§ STATED GOAL
State how many lines in the records below contain the word "height", counting only matches whose letter case is identical, and give the number alone.

::::

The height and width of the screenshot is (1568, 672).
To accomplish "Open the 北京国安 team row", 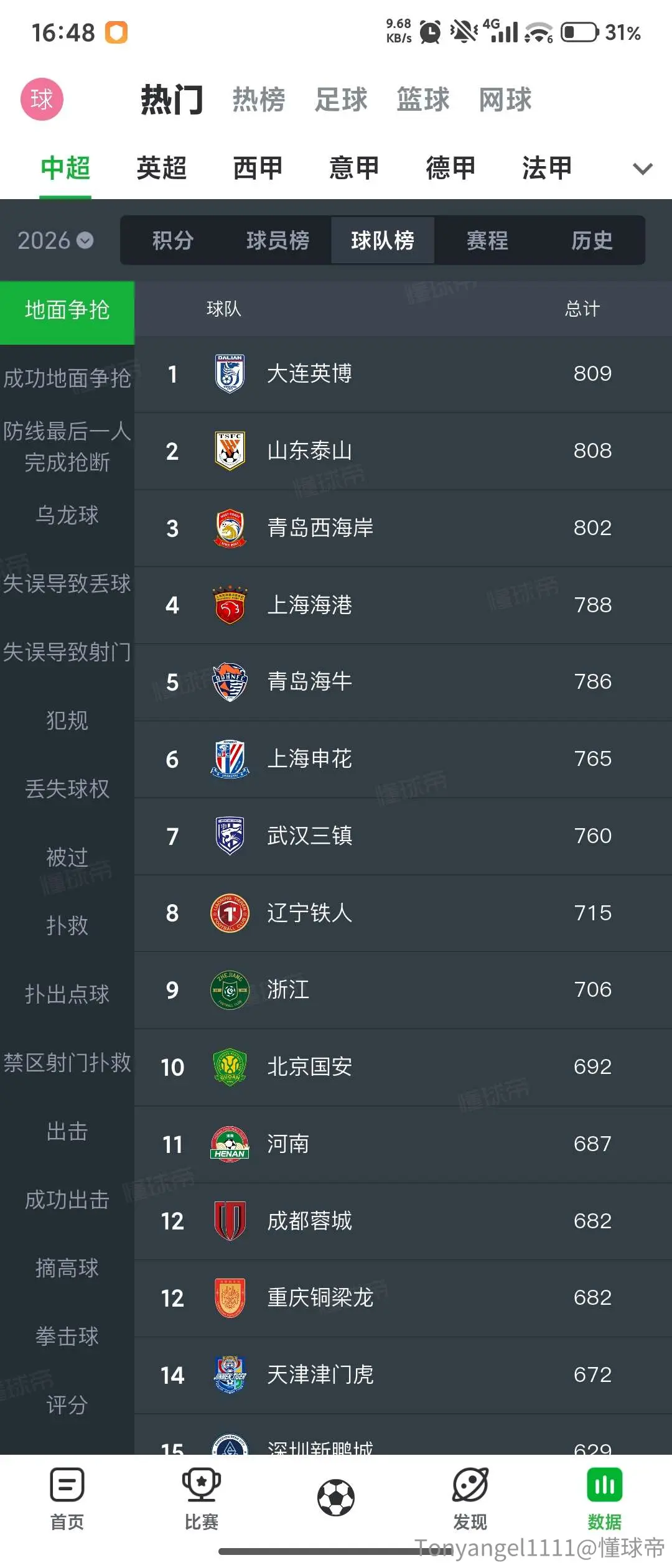I will pyautogui.click(x=403, y=1067).
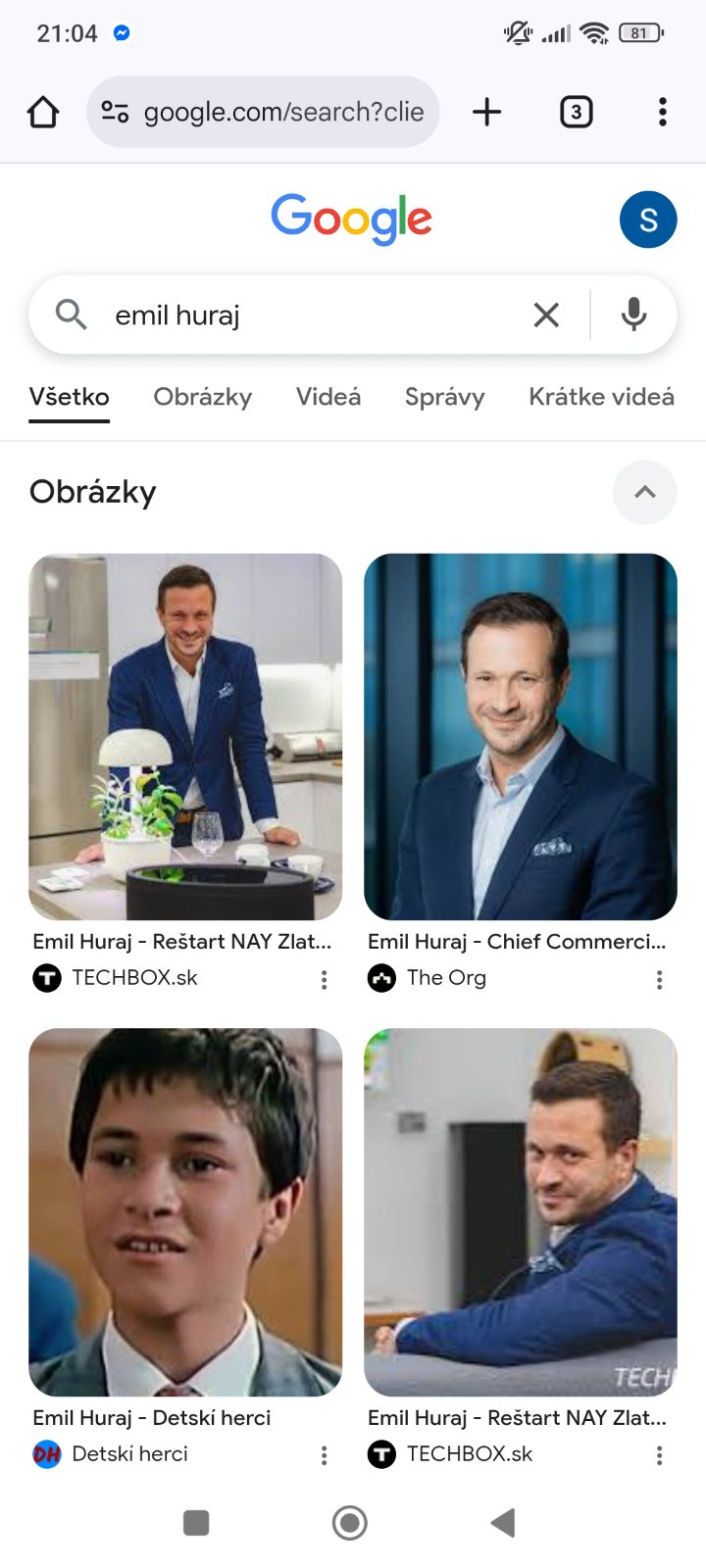Tap the address bar showing google.com
The height and width of the screenshot is (1568, 706).
click(x=263, y=113)
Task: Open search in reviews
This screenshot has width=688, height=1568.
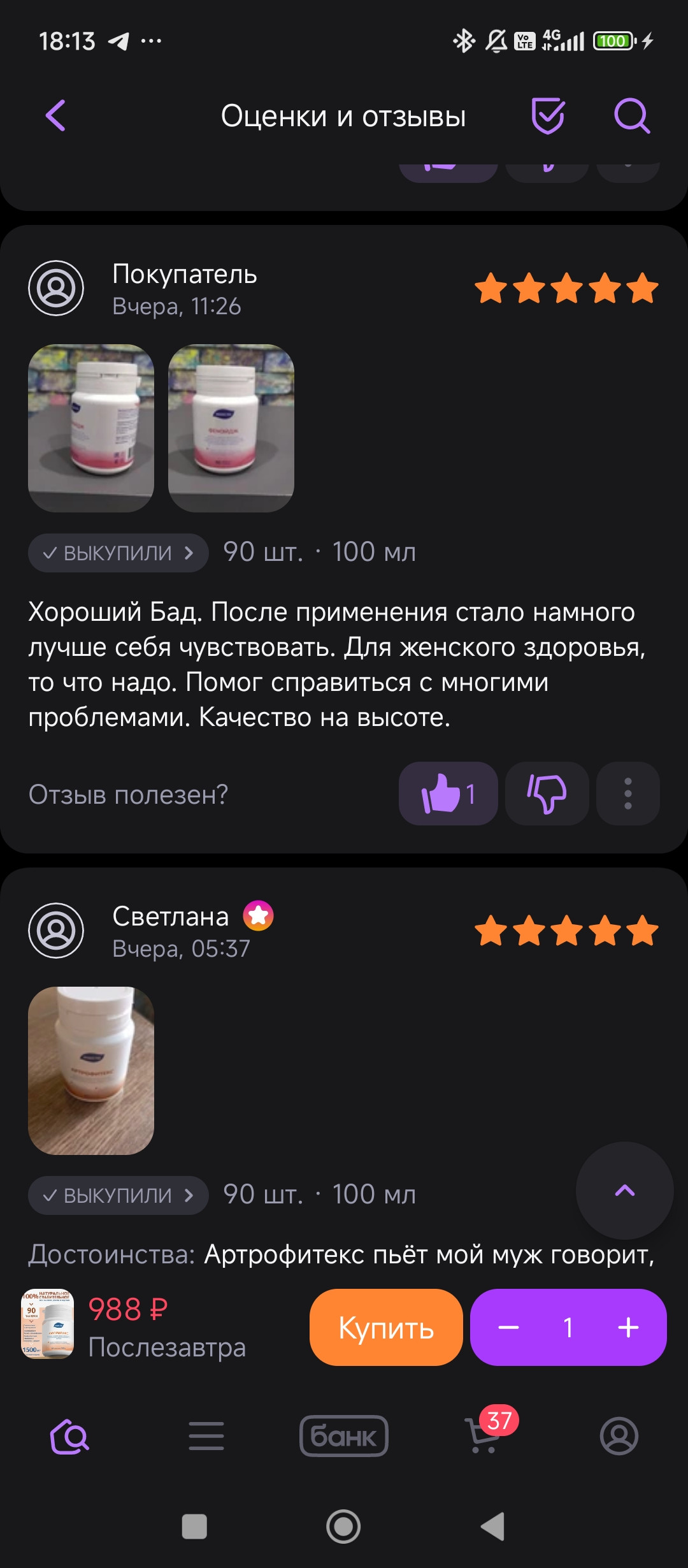Action: pyautogui.click(x=631, y=116)
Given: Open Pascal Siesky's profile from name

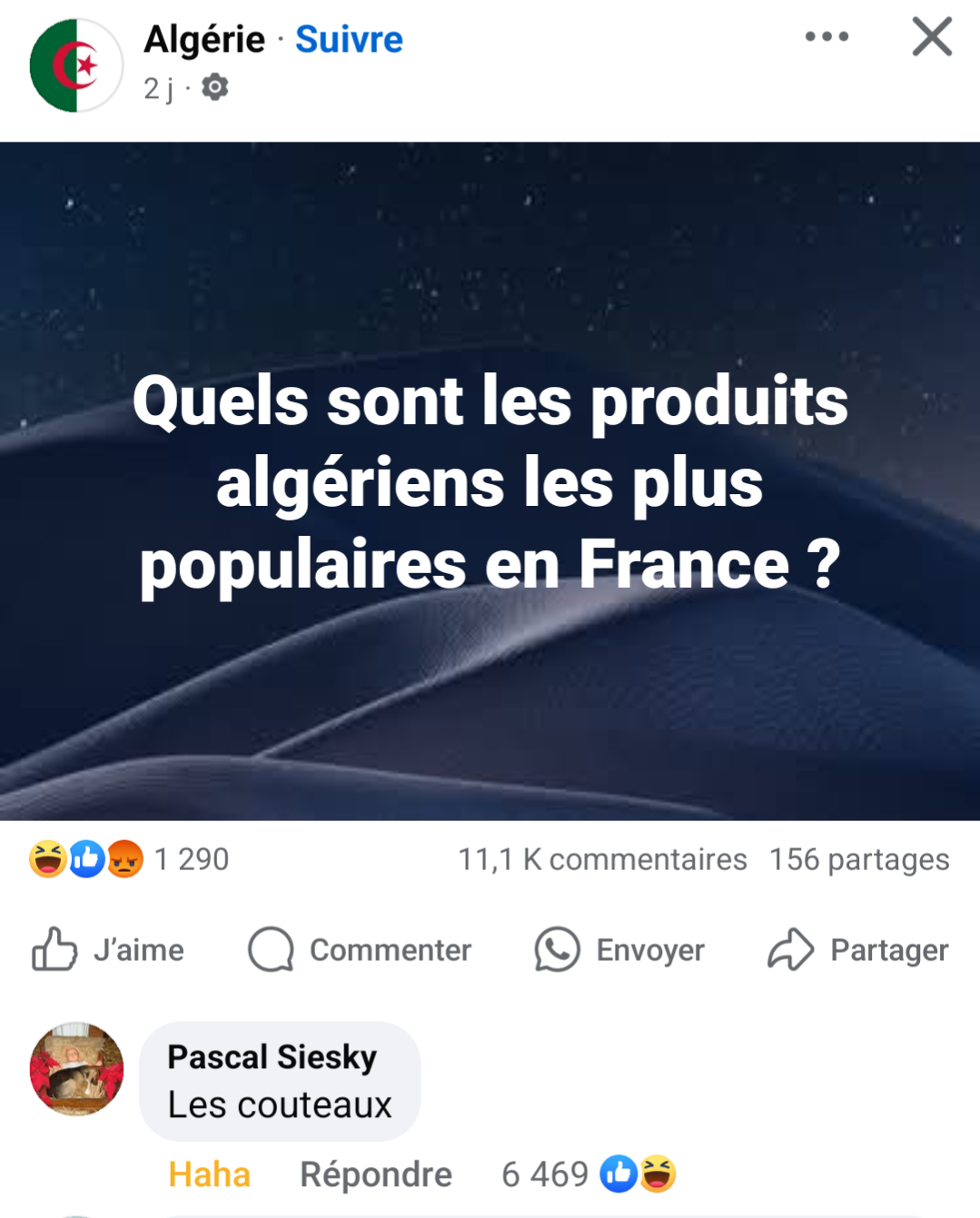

::::

§ FULL ANSWER
3